DATA IN THIS EXERCISE.
- - - - - - -

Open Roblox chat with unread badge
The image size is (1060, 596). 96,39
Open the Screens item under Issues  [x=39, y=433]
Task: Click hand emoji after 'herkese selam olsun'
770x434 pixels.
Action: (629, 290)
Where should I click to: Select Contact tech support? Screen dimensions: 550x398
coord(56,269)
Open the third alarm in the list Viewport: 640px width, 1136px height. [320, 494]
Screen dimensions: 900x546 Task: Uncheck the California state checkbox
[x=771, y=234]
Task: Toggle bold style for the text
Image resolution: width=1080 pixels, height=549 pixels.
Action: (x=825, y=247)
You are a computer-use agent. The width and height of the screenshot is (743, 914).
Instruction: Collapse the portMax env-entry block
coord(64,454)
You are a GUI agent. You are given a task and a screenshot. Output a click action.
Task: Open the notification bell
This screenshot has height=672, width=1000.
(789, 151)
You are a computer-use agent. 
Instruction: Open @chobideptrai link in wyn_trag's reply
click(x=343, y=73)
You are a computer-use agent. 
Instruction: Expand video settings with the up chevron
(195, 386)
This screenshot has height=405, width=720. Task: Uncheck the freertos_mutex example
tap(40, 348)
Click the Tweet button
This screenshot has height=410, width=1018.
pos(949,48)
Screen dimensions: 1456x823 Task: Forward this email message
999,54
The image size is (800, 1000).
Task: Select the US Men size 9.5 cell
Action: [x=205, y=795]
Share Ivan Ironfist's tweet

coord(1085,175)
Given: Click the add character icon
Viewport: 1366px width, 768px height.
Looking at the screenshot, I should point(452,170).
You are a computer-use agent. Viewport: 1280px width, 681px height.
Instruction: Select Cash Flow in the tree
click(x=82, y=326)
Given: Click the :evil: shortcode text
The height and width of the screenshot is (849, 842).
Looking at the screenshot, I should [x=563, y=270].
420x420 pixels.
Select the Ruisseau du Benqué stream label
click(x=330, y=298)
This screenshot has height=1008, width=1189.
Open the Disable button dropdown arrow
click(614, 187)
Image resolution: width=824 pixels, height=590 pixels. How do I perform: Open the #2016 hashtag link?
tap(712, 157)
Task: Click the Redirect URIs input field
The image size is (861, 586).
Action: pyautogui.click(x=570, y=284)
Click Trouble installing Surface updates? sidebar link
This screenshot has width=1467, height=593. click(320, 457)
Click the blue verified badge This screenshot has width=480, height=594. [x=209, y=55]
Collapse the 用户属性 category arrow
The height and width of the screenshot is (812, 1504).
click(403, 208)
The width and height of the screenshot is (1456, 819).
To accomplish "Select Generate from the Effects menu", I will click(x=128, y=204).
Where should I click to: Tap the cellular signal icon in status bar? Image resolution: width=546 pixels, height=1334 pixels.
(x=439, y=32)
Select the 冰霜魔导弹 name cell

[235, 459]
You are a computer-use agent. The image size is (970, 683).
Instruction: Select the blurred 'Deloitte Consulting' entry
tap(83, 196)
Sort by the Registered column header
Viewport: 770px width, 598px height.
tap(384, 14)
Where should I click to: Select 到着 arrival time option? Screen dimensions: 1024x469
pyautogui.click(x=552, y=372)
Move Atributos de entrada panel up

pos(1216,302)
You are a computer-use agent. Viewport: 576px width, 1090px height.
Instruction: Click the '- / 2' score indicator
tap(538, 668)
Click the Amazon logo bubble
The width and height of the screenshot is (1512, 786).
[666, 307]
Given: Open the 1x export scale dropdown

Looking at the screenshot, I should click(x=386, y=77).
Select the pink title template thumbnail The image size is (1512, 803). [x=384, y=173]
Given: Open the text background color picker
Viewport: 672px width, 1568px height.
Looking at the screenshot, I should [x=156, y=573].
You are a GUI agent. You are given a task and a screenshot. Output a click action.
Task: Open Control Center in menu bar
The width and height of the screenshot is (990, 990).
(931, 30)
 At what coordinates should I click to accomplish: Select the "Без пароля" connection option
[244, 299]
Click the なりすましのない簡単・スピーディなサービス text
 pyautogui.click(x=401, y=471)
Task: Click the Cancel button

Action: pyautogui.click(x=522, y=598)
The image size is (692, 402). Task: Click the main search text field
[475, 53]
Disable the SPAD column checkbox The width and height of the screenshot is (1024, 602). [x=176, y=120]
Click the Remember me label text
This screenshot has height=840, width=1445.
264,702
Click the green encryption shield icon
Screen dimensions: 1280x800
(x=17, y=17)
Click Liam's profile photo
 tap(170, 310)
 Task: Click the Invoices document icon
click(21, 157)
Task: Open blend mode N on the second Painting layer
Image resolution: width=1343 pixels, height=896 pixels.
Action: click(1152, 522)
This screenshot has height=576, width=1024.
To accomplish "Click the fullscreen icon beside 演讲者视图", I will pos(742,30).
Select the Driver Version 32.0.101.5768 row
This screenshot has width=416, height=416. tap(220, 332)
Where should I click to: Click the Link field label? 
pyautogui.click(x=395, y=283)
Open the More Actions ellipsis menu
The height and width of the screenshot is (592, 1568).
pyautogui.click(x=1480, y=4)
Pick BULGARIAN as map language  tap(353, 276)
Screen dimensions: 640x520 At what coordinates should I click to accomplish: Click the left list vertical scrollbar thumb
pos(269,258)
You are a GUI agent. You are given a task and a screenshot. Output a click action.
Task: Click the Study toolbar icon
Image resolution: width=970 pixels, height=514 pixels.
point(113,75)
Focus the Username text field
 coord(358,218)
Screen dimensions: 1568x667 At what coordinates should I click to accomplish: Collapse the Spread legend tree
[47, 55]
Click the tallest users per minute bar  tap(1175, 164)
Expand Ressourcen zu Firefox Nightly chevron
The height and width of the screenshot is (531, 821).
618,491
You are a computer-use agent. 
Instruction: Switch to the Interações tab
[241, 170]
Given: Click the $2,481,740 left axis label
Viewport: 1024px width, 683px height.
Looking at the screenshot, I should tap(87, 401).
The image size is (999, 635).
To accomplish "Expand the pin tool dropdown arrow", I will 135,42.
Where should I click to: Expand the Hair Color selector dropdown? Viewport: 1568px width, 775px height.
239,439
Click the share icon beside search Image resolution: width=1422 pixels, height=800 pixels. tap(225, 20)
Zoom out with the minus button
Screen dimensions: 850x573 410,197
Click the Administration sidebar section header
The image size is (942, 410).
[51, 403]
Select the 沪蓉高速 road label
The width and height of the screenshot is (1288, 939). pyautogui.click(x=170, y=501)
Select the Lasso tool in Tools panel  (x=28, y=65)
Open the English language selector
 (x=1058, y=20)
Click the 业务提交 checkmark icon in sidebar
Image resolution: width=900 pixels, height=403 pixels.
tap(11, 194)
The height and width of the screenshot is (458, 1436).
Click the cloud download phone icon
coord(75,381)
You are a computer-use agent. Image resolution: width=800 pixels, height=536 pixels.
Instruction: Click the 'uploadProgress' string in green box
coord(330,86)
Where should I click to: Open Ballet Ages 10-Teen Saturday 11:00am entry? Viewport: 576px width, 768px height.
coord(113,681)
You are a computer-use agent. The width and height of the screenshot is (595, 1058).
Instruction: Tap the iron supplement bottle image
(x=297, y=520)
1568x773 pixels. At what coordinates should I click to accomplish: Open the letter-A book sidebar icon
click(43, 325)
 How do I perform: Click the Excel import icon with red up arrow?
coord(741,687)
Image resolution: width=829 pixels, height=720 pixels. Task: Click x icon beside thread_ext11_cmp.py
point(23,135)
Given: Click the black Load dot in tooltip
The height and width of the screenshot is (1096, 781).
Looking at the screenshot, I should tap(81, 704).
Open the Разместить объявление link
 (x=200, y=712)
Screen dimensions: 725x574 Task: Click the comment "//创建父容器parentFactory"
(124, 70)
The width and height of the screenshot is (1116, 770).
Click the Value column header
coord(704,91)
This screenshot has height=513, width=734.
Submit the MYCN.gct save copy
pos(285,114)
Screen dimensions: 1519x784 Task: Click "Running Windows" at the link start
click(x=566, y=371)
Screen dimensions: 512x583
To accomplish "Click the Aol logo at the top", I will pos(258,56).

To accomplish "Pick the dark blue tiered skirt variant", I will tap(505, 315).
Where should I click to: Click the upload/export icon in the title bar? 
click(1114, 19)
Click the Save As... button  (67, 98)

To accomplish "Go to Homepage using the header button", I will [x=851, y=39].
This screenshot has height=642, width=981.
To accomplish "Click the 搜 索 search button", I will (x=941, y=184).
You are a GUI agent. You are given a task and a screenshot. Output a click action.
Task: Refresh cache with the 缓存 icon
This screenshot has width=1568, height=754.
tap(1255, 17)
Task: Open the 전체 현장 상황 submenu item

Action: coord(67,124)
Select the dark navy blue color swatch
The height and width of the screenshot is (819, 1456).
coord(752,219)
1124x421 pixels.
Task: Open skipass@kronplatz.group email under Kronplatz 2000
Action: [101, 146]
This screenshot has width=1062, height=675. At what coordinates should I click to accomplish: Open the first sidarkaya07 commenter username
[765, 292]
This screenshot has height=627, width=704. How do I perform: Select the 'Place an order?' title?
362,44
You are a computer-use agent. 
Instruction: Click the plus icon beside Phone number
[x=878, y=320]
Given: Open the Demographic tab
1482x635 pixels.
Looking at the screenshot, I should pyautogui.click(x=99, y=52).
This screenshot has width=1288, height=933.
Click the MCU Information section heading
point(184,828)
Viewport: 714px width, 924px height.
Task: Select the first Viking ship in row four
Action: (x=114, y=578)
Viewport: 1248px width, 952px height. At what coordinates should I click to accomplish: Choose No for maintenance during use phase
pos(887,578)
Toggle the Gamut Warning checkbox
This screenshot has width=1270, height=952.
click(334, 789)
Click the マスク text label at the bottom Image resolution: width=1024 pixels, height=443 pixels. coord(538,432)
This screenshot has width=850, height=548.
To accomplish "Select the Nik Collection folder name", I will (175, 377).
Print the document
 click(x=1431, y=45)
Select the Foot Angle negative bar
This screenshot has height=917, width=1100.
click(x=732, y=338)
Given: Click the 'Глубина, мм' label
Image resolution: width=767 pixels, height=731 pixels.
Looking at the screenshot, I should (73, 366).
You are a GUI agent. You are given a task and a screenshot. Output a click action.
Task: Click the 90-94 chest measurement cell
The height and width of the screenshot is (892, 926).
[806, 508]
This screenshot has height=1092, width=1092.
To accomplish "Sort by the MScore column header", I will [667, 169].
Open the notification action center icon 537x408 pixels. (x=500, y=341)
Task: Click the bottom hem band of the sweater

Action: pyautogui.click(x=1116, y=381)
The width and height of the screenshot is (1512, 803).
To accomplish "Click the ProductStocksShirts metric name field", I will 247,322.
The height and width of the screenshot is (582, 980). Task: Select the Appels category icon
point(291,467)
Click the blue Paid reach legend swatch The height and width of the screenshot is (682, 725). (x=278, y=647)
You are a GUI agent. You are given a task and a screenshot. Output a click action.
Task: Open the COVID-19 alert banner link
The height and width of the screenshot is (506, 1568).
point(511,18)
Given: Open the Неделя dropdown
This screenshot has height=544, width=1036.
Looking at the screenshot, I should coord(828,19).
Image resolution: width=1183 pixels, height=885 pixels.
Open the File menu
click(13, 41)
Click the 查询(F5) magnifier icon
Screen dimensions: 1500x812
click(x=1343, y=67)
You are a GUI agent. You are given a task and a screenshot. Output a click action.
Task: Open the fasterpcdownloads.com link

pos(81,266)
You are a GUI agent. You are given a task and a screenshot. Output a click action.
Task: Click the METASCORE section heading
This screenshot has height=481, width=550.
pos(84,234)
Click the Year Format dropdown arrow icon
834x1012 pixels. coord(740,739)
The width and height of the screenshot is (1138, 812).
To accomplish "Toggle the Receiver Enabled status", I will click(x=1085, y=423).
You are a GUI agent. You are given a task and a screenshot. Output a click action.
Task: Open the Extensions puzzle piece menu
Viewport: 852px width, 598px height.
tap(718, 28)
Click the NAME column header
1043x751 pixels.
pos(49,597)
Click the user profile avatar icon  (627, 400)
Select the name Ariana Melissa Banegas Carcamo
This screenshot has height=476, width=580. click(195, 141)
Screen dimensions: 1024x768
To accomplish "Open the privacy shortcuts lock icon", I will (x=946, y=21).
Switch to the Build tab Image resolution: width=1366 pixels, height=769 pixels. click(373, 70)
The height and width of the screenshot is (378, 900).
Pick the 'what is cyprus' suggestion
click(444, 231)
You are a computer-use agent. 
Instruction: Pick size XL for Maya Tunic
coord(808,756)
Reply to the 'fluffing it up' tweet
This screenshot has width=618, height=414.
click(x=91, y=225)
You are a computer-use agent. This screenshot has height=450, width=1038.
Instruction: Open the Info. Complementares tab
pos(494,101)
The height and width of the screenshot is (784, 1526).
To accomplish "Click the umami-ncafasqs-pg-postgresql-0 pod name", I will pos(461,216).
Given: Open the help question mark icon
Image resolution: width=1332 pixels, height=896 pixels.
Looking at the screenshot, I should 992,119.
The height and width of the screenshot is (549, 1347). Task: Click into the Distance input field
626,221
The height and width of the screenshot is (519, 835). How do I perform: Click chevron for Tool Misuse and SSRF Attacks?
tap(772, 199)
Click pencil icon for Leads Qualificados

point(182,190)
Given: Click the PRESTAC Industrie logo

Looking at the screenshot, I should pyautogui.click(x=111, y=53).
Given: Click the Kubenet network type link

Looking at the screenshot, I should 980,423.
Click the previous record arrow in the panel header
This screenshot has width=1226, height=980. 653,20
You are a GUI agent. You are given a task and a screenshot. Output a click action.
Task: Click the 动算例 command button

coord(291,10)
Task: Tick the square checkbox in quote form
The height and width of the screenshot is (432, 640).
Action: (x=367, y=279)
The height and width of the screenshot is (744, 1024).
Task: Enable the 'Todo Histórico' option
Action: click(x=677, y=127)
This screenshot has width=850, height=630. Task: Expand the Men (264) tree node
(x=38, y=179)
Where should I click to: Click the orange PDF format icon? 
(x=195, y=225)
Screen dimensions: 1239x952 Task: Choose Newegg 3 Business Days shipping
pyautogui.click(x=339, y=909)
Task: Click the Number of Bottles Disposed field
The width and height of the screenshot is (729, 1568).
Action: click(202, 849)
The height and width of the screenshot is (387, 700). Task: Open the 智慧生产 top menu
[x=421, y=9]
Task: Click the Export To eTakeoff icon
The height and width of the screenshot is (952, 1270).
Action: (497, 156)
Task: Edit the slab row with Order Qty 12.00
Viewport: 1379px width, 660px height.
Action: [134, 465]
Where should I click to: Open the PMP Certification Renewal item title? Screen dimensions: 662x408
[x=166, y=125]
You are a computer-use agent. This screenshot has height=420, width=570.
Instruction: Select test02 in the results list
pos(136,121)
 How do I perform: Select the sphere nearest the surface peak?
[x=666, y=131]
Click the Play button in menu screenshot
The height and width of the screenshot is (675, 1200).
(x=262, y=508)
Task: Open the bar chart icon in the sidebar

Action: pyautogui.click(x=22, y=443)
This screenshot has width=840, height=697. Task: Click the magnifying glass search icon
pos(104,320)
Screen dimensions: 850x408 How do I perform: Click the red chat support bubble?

- - - - - - -

Retype exactly, and only, the lines above from the one where "The height and width of the screenshot is (506, 1568)." occurs up to and including the one where "Image resolution: width=1183" occurs.

RESPONSE TO THIS TASK.
The height and width of the screenshot is (506, 1568).
point(511,18)
Given: Open the Неделя dropdown
This screenshot has height=544, width=1036.
Looking at the screenshot, I should coord(828,19).
Image resolution: width=1183 pixels, height=885 pixels.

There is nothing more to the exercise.